SANTIAGO ROMERO | A CORUÑA
Cuando la gran banca española concluía a finales de los 80 la sustitución al frente de las naves de los que tienen por los que saben, el Banco Pastor sorprendía a todos con el fichaje de Guillermo de la Dehesa, que había sido en esa década el jefe de máquinas de la economía del Estado. De la Dehesa, uno de los grandes referentes de la economía española, ex vicegobernador del Fondo Monetario Internacional y del Banco Mundial, miembro del Grupo de los 30 -los economistas más influyentes del mundo- y actual consejero del Banco Santander, tuvo un gran protagonismo en la dirección ejecutiva del Banco Pastor de 1988 a 2002. Su designación como consejero delegado del Pastor fue una apuesta personal de Carmela Arias Díaz de Rábago. De la Dehesa relataba a este periódico ayer su relación con la condesa de Fenosa, poco antes de la presentación en Madrid de su libro La primera gran crisis financiera del siglo XXI por los ex ministros Boyer,Solchaga, Solbes y Rato.

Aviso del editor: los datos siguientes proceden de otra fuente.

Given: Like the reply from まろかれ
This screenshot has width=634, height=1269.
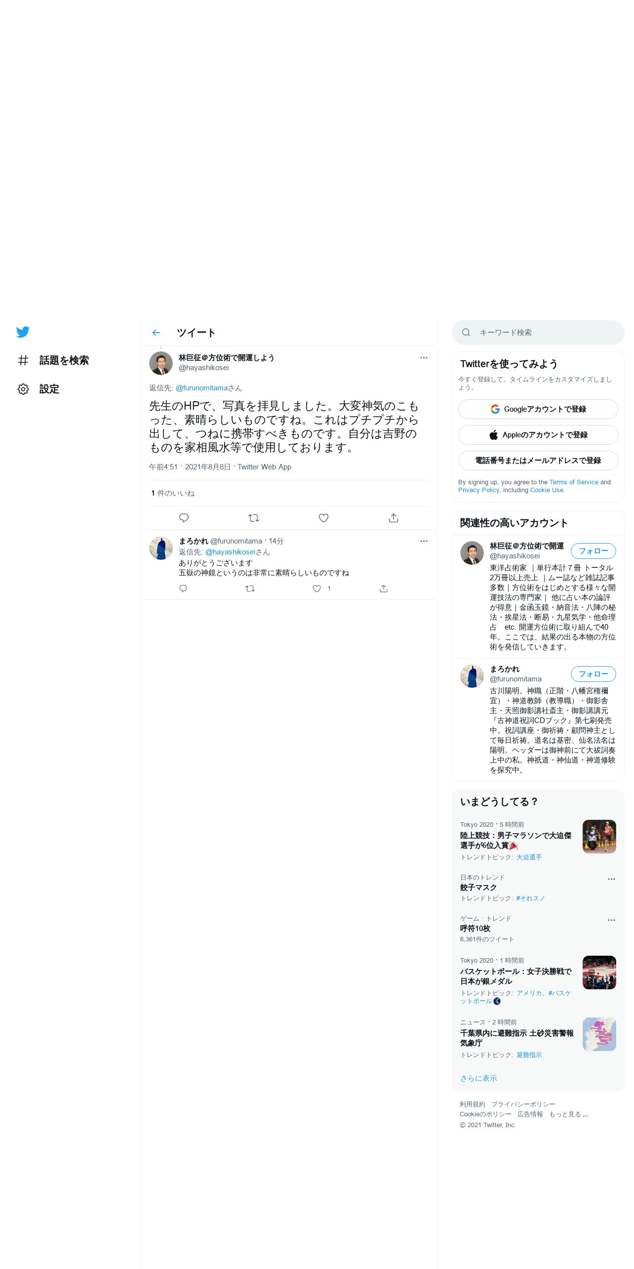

"Carmela me había venido a ver a Madrid cuando yo me estaba yendo del Ministerio de Economía. Sabiendo que me iba, vino a decirme que quería que fuese a trabajar con ella. La impresión en ese primer encuentro con ella y en otros posteriores hizo que me decidiera. Tuve una relación muy estrecha con ella y también con sus sobrinos. Yo hice el traspaso de poderes, digamos, de ella hacia José María y Vicente. Luego, cuando ya José María tomó el poder, yo me quedé de consejero hasta el 2002, en que me fui al Santander. Desde que dejé el Pastor la he ido a ver todos los años cuando he pasado por Coruña y hablábamos por teléfono en navidades o en su santo. Ella tenía Parkinson, pero no se lo notaba, sólo empecé a notarlo últimamente hablando por teléfono, porque tenía dificultades en expresarse", recuerda.
Cuando Carmela Arias convenció a Guillermo de la Dehesa para pilotar el Pastor, era la única mujer que presidía un banco en España, algo que por aquel entonces probablemente fuese visto por un círculo tan exclusivo más como un handicap que como un hito. Quizás la palabra advenediza llegó a pronunciarse en esos cenáculos. Los hechos borrarían cualquier reserva sobre su capacidad.
"Entonces no había ninguna mujer al frente de un banco, por supuesto. Ella llevaba ya tiempo presidiendo el Pastor, lo que pasa es que en ese momento, cuando viene a verme en el 88, quería cambiar la alta dirección del banco, que entrase sangre nueva, no quería dar aún un paso decisivo con sus sobrinos, porque consideraba que aún estaban formándose. Siempre ha sido una mujer con un sentido común aplastante, que es algo fundamental para cualquier negocio. No hace falta saber de todos los detalles financieros para tener sentido común. Tenía una gran intuición de que lo que debe ser un banco. En la crisis del 93-94 pasamos momentos difíciles, con la morosidad muy alta y hubo que tomar decisiones importantes, como fue el caso de la venta de Gas Madrid, pero ella siempre mantuvo la mente totalmente fría. Lograba mantener esa frialdad en cada decisión. No estaba influida por nadie, aunque ejercía como presidenta del banco y de las empresas del banco después de preguntar a unos y a otros. Tomaba decisiones y no le temblaba el pulso el hacerlo. Eso era lo más positivo que tenía", aclara el actual consejero del Santander.
De la Dehesa recuerda las intervenciones de la condesa en las discusiones de la cúpula ejecutiva del banco como un factor siempre decisivo. La imagen enérgica que proyecta la memoria del ex consejero delegado del Pastor disipa el estereotipo de mujer introvertida que ha trascendido en la calle. "En todas las reuniones en las que se discutían riesgos o créditos importantes que daba el banco, ella intervenía muchísimo. Sabía que si un banco fracasa es porque invierte mal el dinero de sus depositantes. Se mostraba muy activa en esas discusiones, se lo estudiaba todo la noche antes y lo traía todo subrayado. Además, a veces conocía a las personas a las que les íbamos dar los créditos o el meollo de sus empresas y ahí opinaba mucho".
En sus años como consejero delegado, lo que le obligaba a pasar tres días a la semana en Galicia, De la Dehesa ocupaba una planta de un edificio de María Pita, justo encima de la residencia de la condesa, lo que ayudó a fraguar una relación que iba más allá de lo profesional, a pesar de la personalidad tan reservada de Carmela Arias, que para muchos rayaba en el enclaustramiento. "Es cierto que era una mujer muy reservada, pero tenía sentido del humor. Y muy agudo. Cuando tenía confianza, opinaba de todo con gracia. Luego ella venía todas las semanas a Madrid, porque se daba cuenta de que era un sitio donde había que estar".